• by Ray Schultz , Columnist, February 26, 2018

You may think that data breaches are a headache only for IT and the C-suite. But email marketing pros are stakeholders, too -- given that email addresses are often exposed and the brand harmed.

And the news is disquieting. First, there are the many state laws that attempt to regulate this area. According to Mintz Leven, only Alabama and South Dakota had no breach notification laws as of last September.

These measures vary in severity, but the trend is toward requiring rapid notification and the prohibition of charging people for services like credit freezes. An Oregon bill now on tap would forbid asking for payment information when providing monitoring services in the wake of a breach, according to the USA Network.

Granted, state laws could be outweighed by a federal bill that would exempt banks and reporting bureaus like Equifax from its provisions, according to an article in Forbes. But merchants, telecoms and some nonprofit groups would have to comply, Forbes says.

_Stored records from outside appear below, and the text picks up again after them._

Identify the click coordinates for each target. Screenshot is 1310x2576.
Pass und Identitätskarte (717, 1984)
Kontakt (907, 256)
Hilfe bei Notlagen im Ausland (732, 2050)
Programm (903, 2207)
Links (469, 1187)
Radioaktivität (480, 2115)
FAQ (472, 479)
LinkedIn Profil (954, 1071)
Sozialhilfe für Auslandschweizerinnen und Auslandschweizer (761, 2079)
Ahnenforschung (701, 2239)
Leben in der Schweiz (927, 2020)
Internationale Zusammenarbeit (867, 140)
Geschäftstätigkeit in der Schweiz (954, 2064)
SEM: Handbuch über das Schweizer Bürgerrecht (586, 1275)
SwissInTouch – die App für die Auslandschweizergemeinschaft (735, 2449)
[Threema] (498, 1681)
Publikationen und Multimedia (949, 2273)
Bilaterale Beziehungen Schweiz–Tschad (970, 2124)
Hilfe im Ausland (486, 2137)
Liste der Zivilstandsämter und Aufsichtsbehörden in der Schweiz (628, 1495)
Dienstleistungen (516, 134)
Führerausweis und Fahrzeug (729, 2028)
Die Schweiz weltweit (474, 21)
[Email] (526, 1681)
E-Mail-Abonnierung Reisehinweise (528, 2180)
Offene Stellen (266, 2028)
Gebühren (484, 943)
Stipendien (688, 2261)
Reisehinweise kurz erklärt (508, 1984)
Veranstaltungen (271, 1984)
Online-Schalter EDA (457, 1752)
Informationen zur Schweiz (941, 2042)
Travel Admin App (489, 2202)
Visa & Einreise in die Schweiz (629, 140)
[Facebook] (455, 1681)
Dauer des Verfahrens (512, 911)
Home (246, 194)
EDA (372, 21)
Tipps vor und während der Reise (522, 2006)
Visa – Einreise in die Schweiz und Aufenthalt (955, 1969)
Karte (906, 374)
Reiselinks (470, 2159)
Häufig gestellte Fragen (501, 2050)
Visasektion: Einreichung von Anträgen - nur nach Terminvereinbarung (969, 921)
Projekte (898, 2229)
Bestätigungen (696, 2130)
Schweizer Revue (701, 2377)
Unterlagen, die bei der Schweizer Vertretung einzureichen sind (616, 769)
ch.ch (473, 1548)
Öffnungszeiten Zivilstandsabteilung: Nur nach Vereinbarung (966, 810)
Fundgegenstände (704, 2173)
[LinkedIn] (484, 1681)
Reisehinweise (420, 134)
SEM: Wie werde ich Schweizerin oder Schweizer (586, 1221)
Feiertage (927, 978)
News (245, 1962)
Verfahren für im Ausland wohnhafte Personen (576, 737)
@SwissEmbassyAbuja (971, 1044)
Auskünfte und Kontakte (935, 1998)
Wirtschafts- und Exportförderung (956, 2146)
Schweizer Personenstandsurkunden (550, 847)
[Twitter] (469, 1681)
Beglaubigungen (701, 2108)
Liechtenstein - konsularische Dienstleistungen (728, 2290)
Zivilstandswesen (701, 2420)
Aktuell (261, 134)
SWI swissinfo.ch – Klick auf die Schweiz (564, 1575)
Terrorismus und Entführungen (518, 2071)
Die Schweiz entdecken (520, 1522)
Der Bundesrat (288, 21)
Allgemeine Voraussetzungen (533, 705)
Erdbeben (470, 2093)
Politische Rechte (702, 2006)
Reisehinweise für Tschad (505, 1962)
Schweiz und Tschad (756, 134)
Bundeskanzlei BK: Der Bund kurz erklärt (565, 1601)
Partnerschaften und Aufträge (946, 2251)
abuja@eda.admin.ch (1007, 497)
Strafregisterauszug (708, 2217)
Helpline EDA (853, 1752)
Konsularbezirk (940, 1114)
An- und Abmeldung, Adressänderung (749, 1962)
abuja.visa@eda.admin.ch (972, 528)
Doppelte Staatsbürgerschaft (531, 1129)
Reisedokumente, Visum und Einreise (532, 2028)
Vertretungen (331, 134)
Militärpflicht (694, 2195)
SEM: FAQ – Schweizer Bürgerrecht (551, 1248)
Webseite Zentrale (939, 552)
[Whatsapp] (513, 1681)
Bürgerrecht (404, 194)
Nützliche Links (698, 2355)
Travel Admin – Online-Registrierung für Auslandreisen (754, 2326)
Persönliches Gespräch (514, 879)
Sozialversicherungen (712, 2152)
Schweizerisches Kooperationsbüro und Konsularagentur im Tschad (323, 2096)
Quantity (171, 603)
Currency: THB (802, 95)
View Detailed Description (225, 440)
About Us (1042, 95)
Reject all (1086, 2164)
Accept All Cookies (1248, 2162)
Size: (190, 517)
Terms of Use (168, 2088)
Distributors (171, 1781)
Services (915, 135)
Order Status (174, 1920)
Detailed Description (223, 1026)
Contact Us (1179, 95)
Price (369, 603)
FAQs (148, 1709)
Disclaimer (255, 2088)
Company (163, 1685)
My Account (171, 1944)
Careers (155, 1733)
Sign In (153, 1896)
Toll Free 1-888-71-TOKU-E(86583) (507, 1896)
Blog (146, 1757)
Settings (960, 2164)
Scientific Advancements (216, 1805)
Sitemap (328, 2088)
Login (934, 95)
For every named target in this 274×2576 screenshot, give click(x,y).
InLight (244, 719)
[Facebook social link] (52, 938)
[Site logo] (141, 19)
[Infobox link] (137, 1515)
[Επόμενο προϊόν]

Be advised, however, that the EU’s General Data Protection Regulation provides no such exemptions.

Meanwhile, data breaches are on the rise. Last year, there were 1,300, compared with less than 200 in 2005, the Identity Theft Resource Center reports, according to MarketWatch.

The question arises: Is your firm taking cyber security seriously?

In a new poll of personnel by Ponemon Institute, sponsored by Raytheon, only 36% say their firms see cybersecurity as a strategic priority -- a slight improvement over 2015. And a paltry 32% add that their boards have been briefed on the strategy in the past 12 months.

Moreover, only 46% believe their cybersecurity strategy will improve, compared with 59% in 2015.

Yet 66% predict their firms will suffer a cyber exploit that will seriously diminish shareholder value. And the same percentage believes that the U.S. will adopt regulations that resemble GDPR.

Perhaps worse, 82% fear their firms will be hit with a breach resulting from an insecure Internet of Things device. And 80% say this event would be catastrophic.

The general unreadiness is reflected in several other studies. For instance, Hiscox reports that 73% fall into the cybersecurity novice category, and that only 11% qualify as experts.

In the Ponemon study, global laws such as GDPR are viewed as major future compliance burdens by 67%. As for what can help, 47% say technology, and 45% staffing.

The biggest problems, those that could cause a decline? For 53%, it’s lack of suitable technologies and/or inability to hire and retain expert staff. Only 19% list C-level indifference.

But there may be bigger issues — for example, 60% predict that nation-state attacks could lead to cyber war.

As for what technologies that will help in the future, the big three are identity and access management (81%), threat intelligence feeds (73%) and artificial intelligence in cyber defense (71%).

Ponemon surveyed 1,100 senior IT processionals in the U.S., Europe, and the Middle East/North Africa region.